## [SOURCE EXTRACT]
Barry Levitt
Back to Jazz
By Peter Haas
Editor’s Note: We mourn the passing of maestro Barry Levitt on September 22, 2017. The following articled appeared in our April 2007 issue.
Lights up! Music up! The pianist begins. Four young women bound onstage and begin to sing. Eighty solid minutes later, they’ve performed more than 30 numbers in a musical tribute to more than two dozen songwriters—all of them women. The show is called Her Song, and it’s been going strong at Birdland for over a year with no end in sight. What’s more, it’s one of the many productions involving the kaleidoscopic talent of the man at the piano. He’s the show’s co-conceiver, co-producer, arranger and musical director—and, on other occasions, jazz producer, jazz composer, jazz pianist, Broadway and Off-Broadway conductor and musical arranger, songwriter, and sought-after accompanist for musical theater artists. His name is Barry Levitt.

## [PROBLEM TO SOLVE]
Please pick up the Barry Levitt profile above after its final sentence and continue it with another paragraph.

## [RECORDED INFORMATION]
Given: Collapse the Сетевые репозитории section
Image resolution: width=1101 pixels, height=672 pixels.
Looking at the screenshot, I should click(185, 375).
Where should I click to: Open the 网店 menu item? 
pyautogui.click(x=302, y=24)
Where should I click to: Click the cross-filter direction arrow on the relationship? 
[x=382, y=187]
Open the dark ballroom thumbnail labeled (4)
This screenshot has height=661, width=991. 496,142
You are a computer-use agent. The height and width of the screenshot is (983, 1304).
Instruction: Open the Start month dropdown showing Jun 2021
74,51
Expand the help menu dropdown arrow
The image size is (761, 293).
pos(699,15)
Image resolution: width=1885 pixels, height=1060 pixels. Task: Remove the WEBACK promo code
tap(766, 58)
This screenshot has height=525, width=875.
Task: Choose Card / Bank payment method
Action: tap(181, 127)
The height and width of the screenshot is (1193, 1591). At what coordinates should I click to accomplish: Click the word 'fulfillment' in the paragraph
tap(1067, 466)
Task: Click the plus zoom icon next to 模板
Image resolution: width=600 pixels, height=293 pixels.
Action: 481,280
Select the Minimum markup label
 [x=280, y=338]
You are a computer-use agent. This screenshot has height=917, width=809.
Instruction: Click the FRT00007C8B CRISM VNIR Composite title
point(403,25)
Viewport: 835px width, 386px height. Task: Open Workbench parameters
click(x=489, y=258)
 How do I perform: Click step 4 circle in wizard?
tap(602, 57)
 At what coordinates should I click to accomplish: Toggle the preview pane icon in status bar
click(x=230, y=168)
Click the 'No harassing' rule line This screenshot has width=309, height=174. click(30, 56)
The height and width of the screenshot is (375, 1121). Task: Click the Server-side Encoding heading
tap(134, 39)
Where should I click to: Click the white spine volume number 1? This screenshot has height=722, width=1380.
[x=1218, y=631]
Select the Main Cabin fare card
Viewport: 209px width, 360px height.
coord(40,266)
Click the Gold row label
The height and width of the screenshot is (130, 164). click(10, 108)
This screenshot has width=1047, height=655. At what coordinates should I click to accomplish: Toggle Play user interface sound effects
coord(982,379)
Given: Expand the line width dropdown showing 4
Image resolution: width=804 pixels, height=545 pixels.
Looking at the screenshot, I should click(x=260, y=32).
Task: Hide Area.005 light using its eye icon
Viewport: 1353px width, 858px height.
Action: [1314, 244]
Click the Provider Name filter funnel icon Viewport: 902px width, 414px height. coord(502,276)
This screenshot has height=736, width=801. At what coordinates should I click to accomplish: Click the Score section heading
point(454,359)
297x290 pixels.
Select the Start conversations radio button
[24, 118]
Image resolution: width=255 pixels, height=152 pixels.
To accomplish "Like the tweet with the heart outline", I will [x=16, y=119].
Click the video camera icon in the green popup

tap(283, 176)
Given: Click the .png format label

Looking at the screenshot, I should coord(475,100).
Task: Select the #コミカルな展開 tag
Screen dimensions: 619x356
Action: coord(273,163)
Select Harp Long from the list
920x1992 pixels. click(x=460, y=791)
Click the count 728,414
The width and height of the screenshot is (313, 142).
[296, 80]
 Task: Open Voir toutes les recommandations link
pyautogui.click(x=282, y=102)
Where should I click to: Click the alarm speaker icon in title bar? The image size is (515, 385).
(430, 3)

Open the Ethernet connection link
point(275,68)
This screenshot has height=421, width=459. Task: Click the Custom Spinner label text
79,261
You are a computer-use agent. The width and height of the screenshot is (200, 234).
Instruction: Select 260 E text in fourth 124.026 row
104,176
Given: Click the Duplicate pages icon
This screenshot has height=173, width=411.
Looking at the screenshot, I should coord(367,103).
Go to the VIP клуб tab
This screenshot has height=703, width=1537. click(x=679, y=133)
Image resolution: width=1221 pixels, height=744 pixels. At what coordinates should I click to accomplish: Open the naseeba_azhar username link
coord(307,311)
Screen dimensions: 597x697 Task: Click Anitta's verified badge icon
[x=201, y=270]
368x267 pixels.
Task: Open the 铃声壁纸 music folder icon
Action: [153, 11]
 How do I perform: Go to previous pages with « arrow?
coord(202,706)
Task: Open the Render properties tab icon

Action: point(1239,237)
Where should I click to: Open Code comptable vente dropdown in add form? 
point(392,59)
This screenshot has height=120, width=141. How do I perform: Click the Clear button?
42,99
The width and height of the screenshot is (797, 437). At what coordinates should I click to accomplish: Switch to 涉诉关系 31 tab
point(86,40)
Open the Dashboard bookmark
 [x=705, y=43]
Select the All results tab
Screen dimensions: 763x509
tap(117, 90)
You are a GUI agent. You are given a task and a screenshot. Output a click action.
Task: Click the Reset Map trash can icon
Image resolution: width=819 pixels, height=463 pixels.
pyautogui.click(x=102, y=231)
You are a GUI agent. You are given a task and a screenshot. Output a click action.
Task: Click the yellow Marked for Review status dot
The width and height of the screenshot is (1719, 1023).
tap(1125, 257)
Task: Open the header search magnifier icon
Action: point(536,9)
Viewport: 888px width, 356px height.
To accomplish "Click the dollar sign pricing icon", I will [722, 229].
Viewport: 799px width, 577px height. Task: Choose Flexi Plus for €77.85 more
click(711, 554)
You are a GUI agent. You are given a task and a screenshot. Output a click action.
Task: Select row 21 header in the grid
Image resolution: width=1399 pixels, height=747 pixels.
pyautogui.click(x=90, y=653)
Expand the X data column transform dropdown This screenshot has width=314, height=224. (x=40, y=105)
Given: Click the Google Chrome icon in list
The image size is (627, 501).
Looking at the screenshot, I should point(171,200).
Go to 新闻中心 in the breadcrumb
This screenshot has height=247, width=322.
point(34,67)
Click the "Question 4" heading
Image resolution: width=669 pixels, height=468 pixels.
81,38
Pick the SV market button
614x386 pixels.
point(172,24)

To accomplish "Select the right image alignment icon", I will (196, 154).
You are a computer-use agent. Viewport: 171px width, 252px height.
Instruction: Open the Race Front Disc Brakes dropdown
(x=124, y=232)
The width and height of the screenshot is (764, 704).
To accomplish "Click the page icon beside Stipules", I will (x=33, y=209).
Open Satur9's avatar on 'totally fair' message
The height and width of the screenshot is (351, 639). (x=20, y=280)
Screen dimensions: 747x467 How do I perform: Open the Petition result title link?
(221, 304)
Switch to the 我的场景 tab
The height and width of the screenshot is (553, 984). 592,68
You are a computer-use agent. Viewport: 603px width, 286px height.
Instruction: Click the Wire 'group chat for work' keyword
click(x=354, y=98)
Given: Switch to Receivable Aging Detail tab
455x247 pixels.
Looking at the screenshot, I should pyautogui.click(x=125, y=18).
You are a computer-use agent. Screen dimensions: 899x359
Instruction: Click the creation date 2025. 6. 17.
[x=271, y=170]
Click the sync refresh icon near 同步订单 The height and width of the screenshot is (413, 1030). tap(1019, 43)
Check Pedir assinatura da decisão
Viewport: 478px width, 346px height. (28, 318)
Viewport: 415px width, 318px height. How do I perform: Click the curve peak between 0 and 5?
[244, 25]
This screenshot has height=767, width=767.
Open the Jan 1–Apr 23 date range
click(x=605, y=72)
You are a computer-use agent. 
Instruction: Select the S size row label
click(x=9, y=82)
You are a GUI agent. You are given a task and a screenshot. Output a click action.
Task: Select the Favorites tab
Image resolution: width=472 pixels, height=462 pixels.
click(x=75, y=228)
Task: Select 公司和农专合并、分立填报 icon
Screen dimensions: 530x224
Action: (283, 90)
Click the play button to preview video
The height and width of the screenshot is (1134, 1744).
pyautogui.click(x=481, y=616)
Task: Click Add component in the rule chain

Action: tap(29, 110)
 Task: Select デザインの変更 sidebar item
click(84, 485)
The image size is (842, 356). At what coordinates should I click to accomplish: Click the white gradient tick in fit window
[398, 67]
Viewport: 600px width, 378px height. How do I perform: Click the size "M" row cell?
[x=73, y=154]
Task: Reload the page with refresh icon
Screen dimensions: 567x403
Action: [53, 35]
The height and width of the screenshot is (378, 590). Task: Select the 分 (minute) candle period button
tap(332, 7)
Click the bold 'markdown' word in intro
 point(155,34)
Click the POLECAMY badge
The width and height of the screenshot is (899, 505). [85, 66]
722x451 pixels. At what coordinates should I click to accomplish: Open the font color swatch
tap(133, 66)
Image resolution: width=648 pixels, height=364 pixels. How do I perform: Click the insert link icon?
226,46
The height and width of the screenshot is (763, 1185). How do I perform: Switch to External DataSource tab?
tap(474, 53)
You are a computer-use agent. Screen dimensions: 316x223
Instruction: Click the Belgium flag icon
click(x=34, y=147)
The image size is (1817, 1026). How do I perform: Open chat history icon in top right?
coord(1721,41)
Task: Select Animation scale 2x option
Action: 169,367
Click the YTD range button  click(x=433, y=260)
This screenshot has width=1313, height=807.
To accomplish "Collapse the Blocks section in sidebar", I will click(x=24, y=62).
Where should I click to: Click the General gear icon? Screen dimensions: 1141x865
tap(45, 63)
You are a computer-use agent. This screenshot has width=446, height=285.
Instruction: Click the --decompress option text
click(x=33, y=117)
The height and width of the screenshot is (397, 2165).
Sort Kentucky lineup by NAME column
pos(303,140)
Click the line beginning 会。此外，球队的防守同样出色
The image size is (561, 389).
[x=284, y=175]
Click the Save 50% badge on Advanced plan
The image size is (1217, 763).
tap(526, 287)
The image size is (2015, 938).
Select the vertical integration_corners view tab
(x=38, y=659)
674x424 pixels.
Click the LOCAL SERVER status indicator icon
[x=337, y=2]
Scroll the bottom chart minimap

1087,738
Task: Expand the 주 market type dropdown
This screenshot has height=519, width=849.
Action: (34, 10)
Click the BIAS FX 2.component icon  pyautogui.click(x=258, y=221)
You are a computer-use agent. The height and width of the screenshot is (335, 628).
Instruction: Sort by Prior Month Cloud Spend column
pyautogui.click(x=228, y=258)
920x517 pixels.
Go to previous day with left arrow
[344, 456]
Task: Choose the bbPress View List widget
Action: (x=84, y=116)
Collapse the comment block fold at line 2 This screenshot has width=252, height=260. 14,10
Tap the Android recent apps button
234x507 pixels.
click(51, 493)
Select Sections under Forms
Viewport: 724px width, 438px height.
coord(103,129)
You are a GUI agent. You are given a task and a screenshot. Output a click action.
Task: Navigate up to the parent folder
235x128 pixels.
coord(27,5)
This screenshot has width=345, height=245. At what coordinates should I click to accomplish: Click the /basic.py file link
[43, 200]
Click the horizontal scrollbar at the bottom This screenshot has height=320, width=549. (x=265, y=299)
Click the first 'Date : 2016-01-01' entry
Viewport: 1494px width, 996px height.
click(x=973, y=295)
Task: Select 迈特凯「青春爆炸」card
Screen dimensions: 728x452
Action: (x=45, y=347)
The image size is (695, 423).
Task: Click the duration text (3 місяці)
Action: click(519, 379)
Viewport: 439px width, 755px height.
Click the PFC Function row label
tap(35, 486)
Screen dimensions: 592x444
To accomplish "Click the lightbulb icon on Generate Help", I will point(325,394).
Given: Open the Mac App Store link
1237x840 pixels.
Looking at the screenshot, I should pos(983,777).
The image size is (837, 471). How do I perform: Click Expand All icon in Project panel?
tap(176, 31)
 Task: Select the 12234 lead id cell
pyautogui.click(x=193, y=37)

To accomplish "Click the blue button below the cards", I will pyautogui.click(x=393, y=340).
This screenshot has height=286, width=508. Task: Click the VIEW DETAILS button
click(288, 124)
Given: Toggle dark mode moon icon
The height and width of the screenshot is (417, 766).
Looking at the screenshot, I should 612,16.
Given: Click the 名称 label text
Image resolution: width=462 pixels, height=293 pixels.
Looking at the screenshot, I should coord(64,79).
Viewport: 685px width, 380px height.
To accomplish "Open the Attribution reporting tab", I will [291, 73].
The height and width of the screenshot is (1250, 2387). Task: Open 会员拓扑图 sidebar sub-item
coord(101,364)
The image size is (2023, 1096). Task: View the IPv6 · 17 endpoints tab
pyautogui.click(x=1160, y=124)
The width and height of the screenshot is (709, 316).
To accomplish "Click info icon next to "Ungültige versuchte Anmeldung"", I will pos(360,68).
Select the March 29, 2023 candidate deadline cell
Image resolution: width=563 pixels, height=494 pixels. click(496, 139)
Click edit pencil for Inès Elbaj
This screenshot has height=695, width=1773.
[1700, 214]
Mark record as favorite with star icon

## [RESULT FOR THIS TASK]
Her Song is an outgrowth of another facet of Barry’s career. “For 18 years, I worked with Maurice Levine at the 92nd Street Y. It was Maurice who originally created and produced the Lyrics & Lyricists series, starting over three decades ago,” Barry recalls. “When he died, I became artistic and music director, for six years. At one point, it became apparent to me that, with the exception of two major figures—Dorothy Fields and Carolyn Leigh—no one talked about the women songwriters. There was this huge void waiting to be tapped. So we tapped it!” The script for the original Y show was created by Barry’s frequent creative partner, his wife, Brenda; she has now adapted it for the Birdland production. The show’s director: their daughter, choreographer and dancer Dori Levitt. “At the Y, we were able to go into an in depth examination of the lives and background material. In the club, we’ve put a much more entertaining spin on it—more singing, less talk,” says Barry. Not shy about sharing his opinions on music, cabaret and the world at large, he adds: “Many, many singers spend entirely too much time talking. They should spend more time singing!”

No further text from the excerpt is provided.